» Stored data entries:
══════

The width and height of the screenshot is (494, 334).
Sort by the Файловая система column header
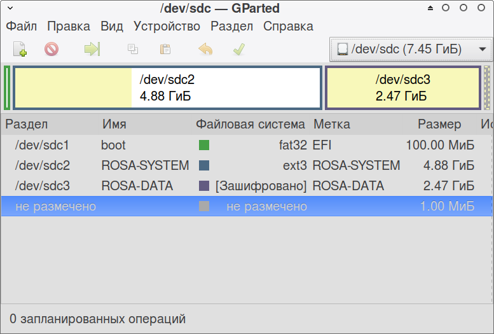point(250,124)
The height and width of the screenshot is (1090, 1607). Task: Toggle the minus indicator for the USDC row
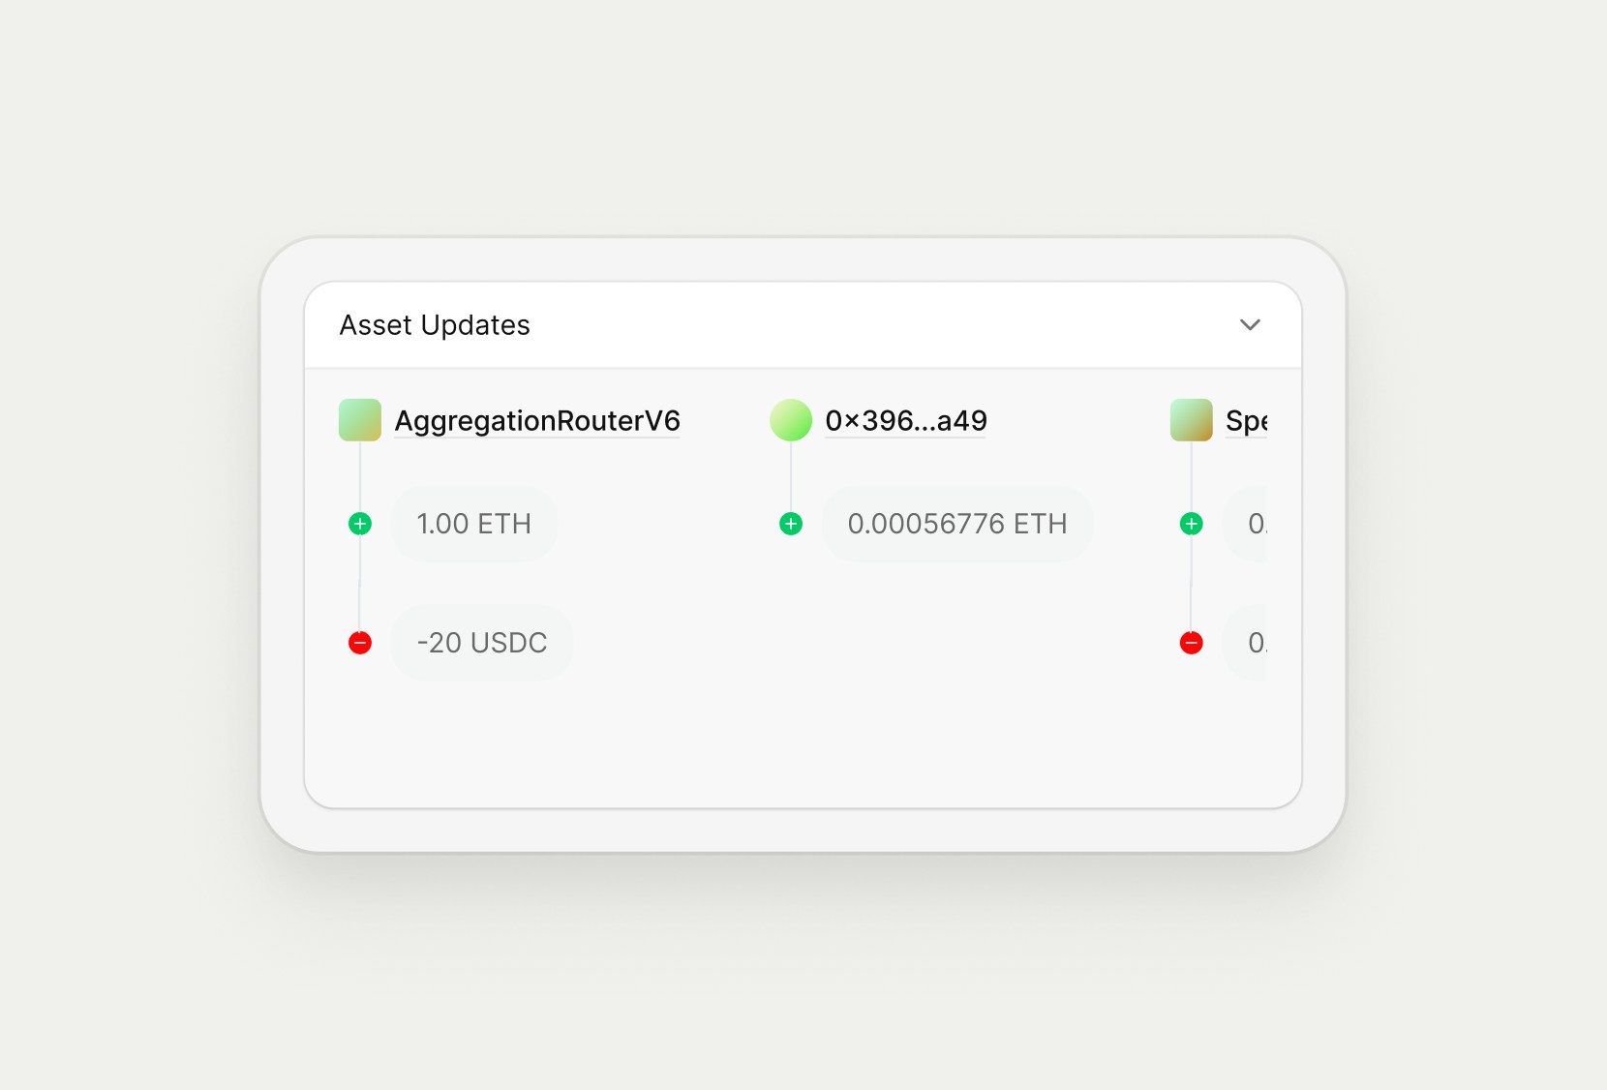359,642
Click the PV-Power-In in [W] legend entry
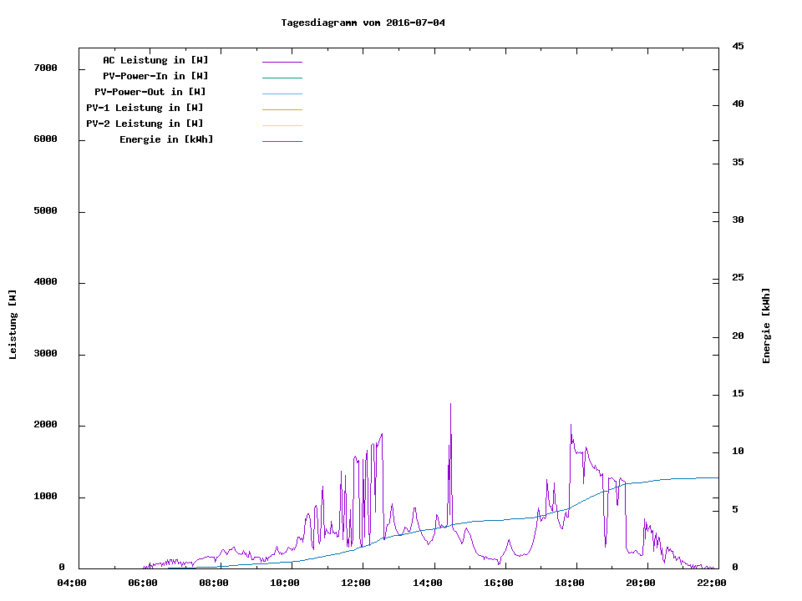Viewport: 802px width, 601px height. 155,76
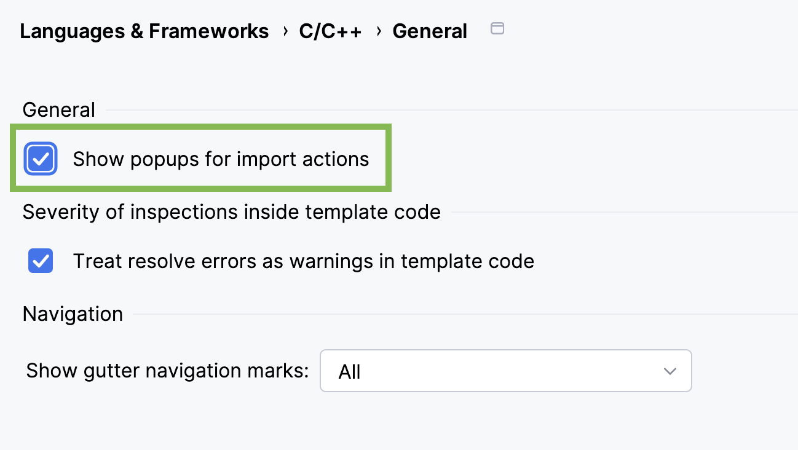Click the Navigation section header
The width and height of the screenshot is (798, 450).
pos(72,314)
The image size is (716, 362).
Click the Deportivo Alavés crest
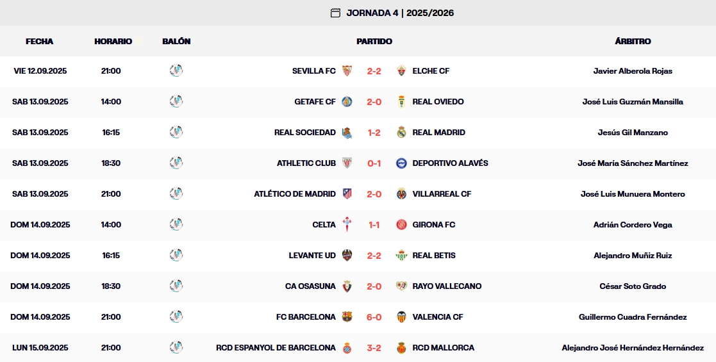tap(401, 163)
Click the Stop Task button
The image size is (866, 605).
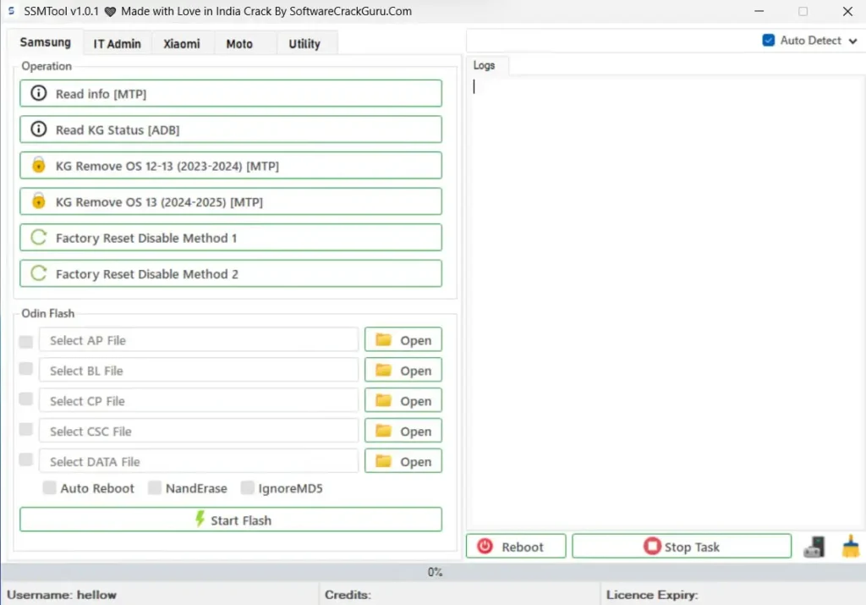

══════

» Problem statement: Every line in the data above that contains the word "size" should be copied.

» Answer to the exercise:
The image size is (716, 362).
The image size is (866, 605).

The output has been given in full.